[Opening Records supplied section]
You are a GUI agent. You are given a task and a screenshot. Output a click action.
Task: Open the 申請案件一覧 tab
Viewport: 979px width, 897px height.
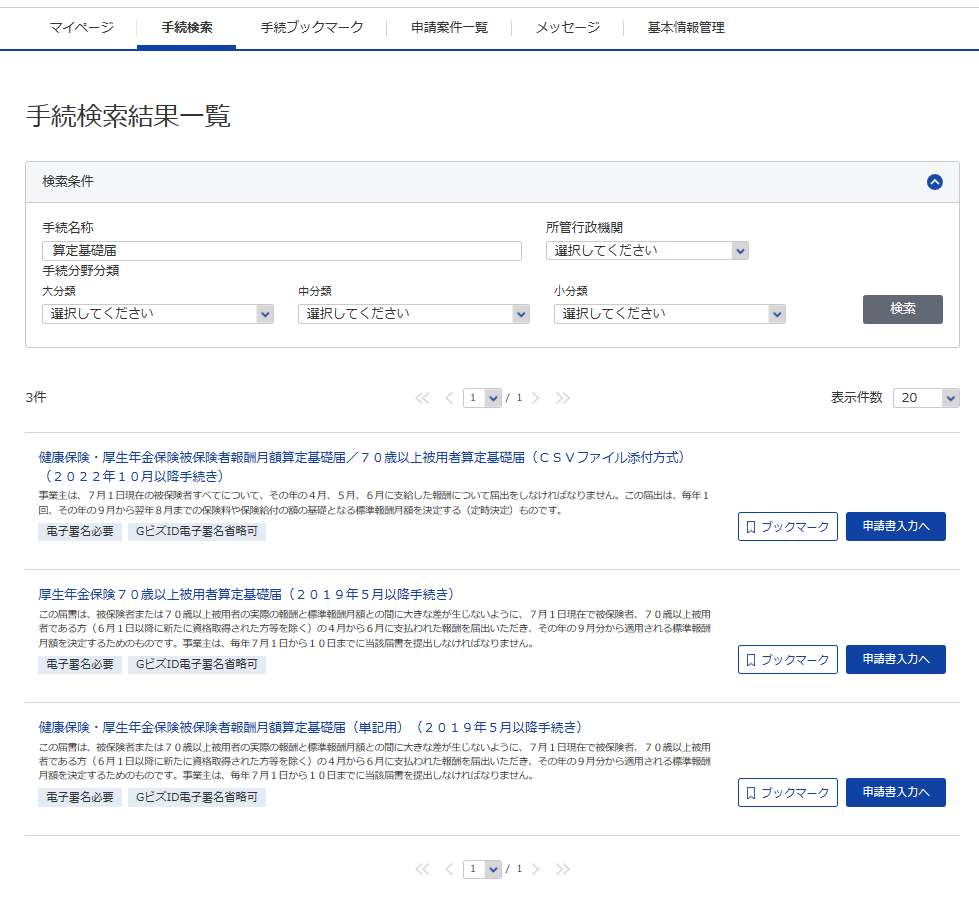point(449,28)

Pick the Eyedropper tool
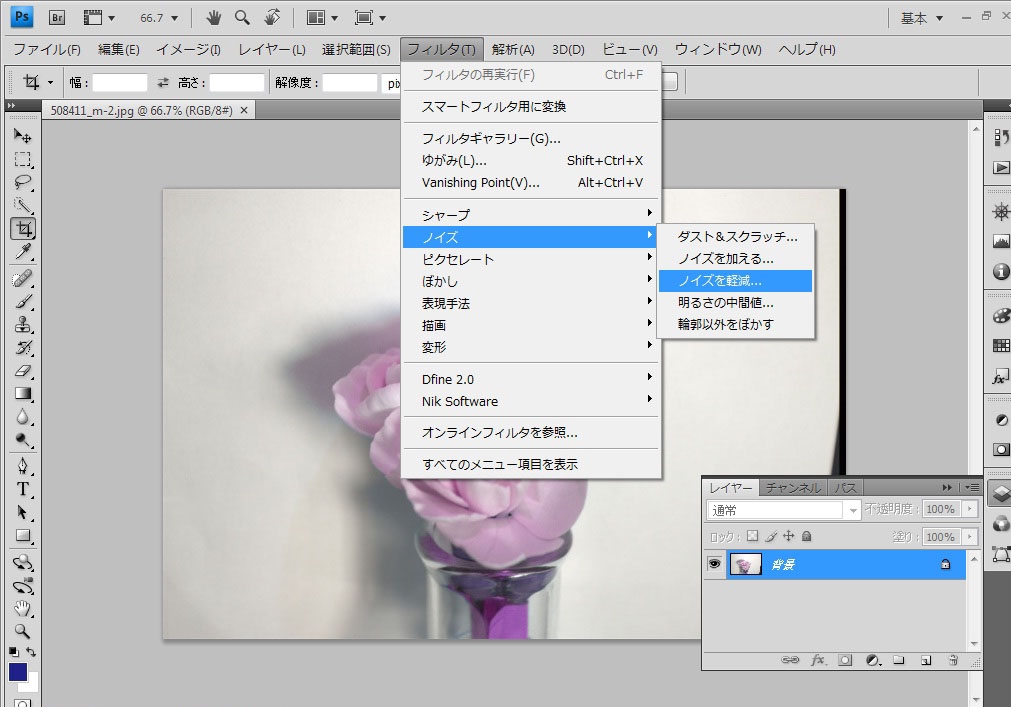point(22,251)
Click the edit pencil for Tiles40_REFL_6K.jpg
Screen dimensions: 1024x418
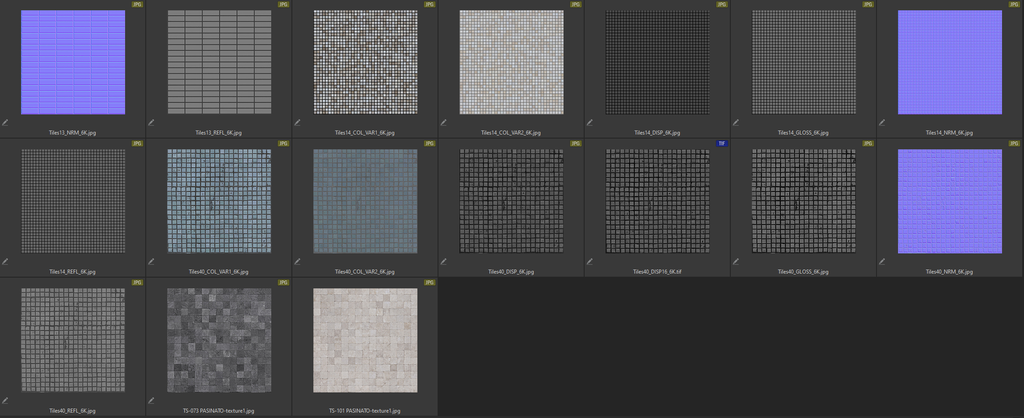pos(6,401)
[Closing Records supplied section]
About this exercise: Would you copy out the data exactly, leaving every picture out?

Solution:
You are a GUI agent. You are given a task and a screenshot. Output a click action.
Task: Open the 申請案件一覧 tab
Viewport: 979px width, 897px height.
point(449,28)

Pick the Eyedropper tool
point(22,251)
Click the edit pencil for Tiles40_REFL_6K.jpg
Screen dimensions: 1024x418
pos(6,401)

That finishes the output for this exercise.